Das LMP2-Fahrzeug #4, gefahren von Tom Dillmann, Esteban Guerrieri, Jernej Simončič und Jesper Pedersen, vom Team ByKolles qualifizierte sich mit einer Rundenzeit von 3:23,380 Minuten für die Pole-Position. Das schnellste Auto der GT-Klasse im Qualifying war der Porsche 911 RSR vom Werksteam mit der Nummer #93, gefahren von Nick Tandy, Ayhancan Güven, Joshua Rogers und Tommy Østgaard.[8]
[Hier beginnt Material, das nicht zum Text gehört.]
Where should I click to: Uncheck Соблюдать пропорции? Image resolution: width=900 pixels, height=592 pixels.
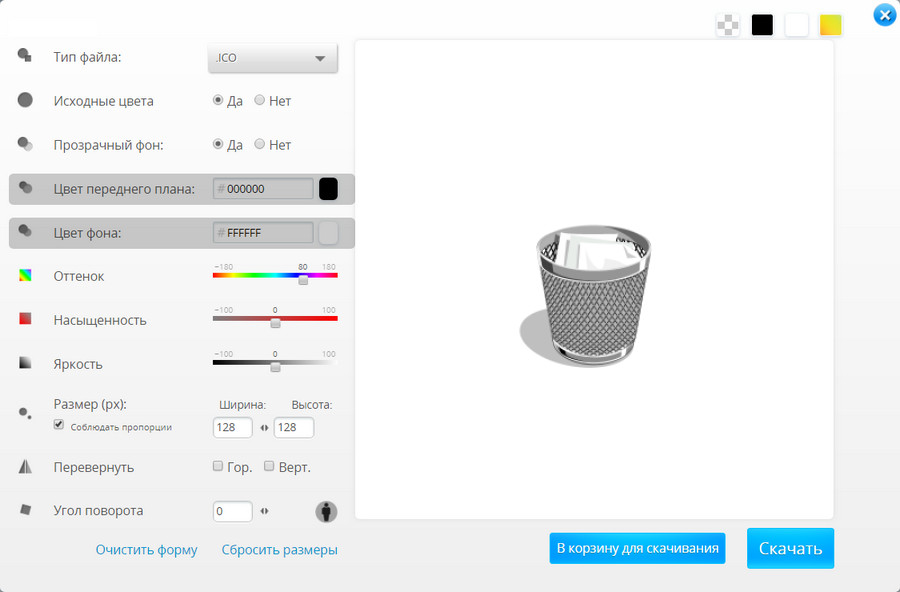click(x=58, y=424)
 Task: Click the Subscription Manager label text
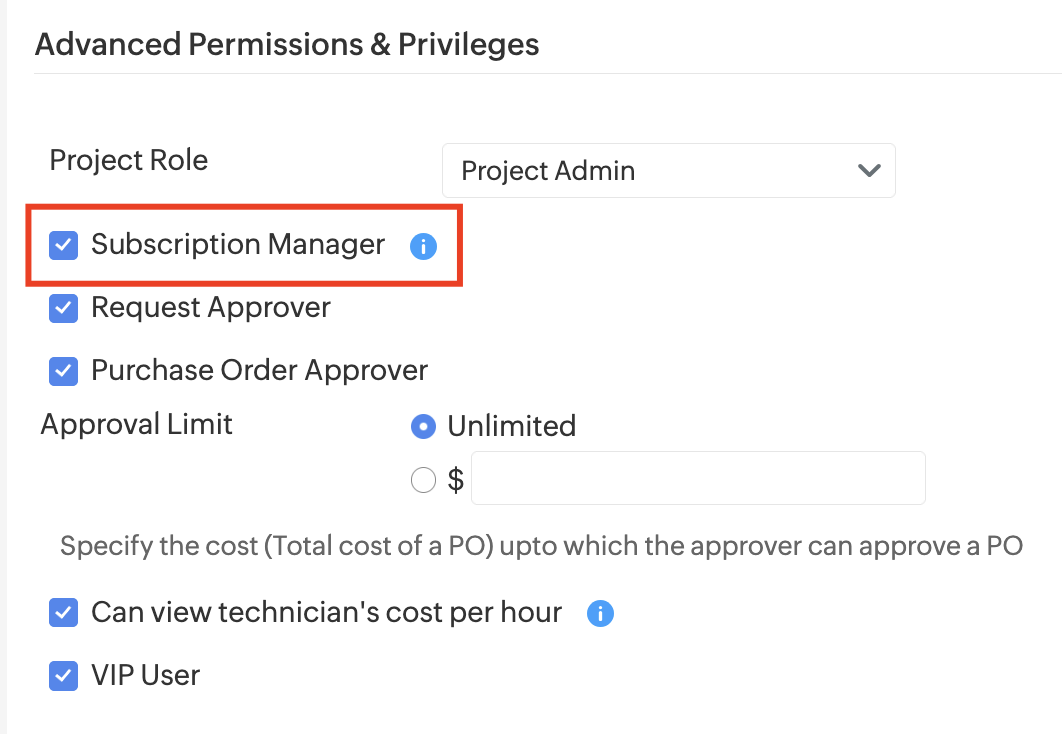238,245

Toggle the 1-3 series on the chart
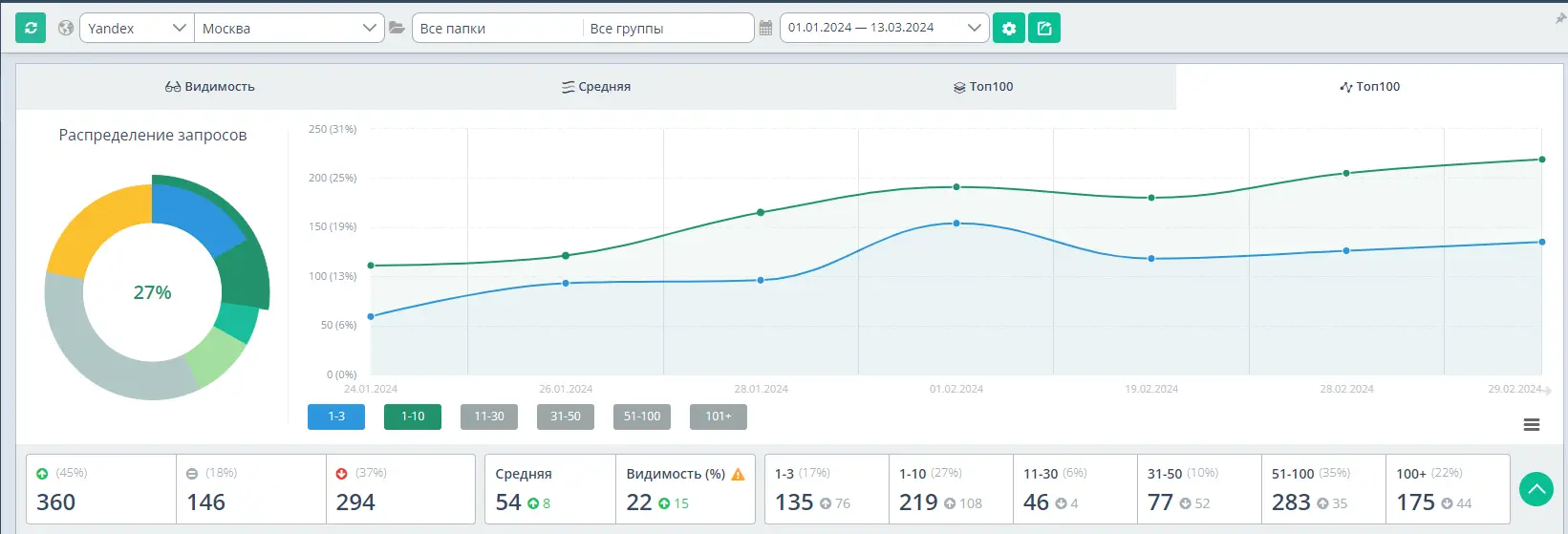(336, 417)
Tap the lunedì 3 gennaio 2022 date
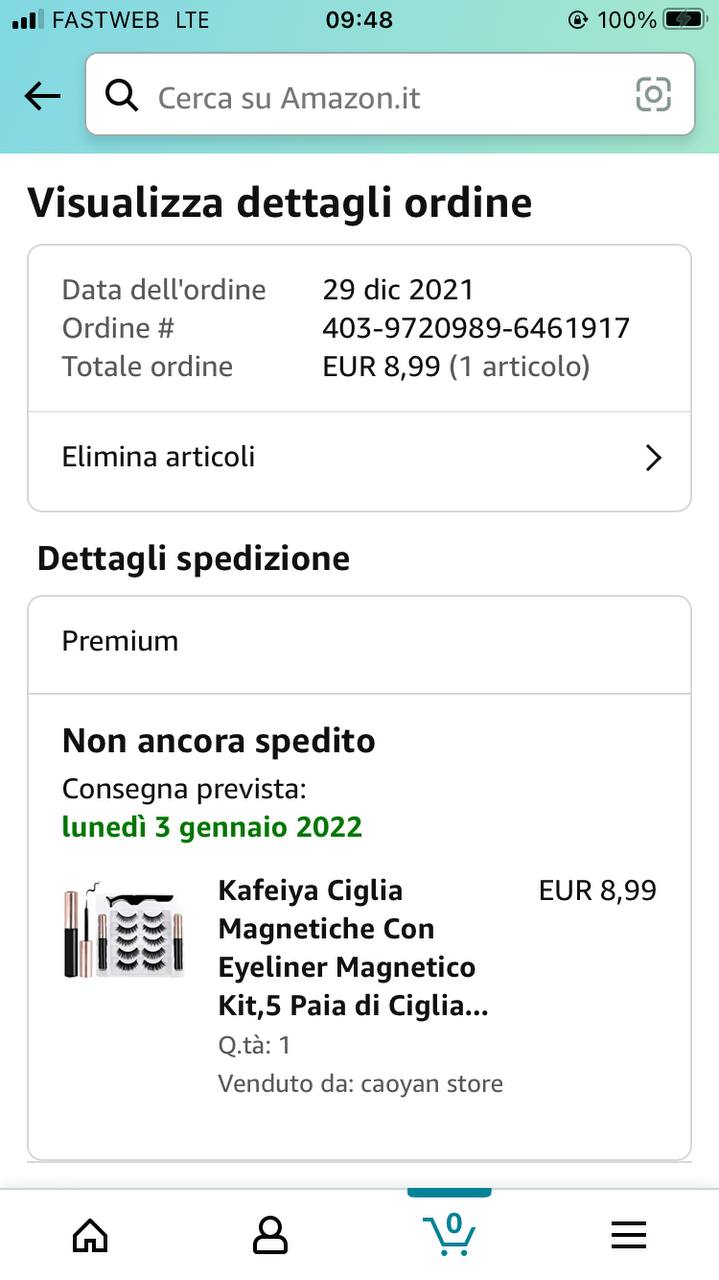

Das Rennen endete mit dem Gesamtsieg von Louis Deletraz und Raffaele Marciello mit den beiden Sim-Racern Nikodem Wisniewski und Kuba Brzezinski für Rebellion Racing. Die GT-Kategorie gewann der Porsche 911 RSR mit der Nummer #93 vom Werksteam, der bereits das Qualifying gewonnen hatte.[9]
Einladungen
Wie in den vielen Jahren davor wurde acht Monate vor dem Rennen die erste Einladungsliste zum 24-Stunden-Rennen von Le Mans veröffentlicht. Automatisch startberechtigt waren die Klassensieger aus dem Vorjahr: Toyota Gazoo Racing für die LMP1-Klasse, Signatech Alpine Matmut als Sieger in der LMP2-Klasse und die Gewinner der beiden GT-Klassen, AF Corse und Team Project 1. Weitere Einladungen gab es für den Gesamtsieger und die Zweitplatzierten der European Le Mans Series (LMP2 und LMGTE), der Asian Le Mans Series (LMP2 und GT) und die Sieger des Michelin Le Mans Cup. Da der Michelin Le Mans Cup mit GT3-Fahrzeugen gefahren wird, die in Le Mans nicht startberechtigt sind, darf Kessel Racing in die LMGTE-Klasse wechseln. Die zwei letzten Einladungen gingen an die IMSA WeatherTech SportsCar Championship.[10]
Wie in den Jahren davor veröffentlichte der ACO zeitgleich mit der ersten vorläufigen Startliste auch eine Liste der Reservefahrzeuge. In der Liste von eins bis zehn nominiert, rücken die Fahrzeuge in dieser Reihenfolge für Ausfälle in der ursprünglichen Startliste nach.
1 Die beiden IDEC-Fahrzeuge erreichten nach Unfällen im freien Training keine Qualifikationszeiten. Beide Fahrzeuge mussten aus der Boxengasse starten und durften erst ins Rennen gehen, nachdem das gesamte Starterfeld die erste Rennrunde zurückgelegt hatte.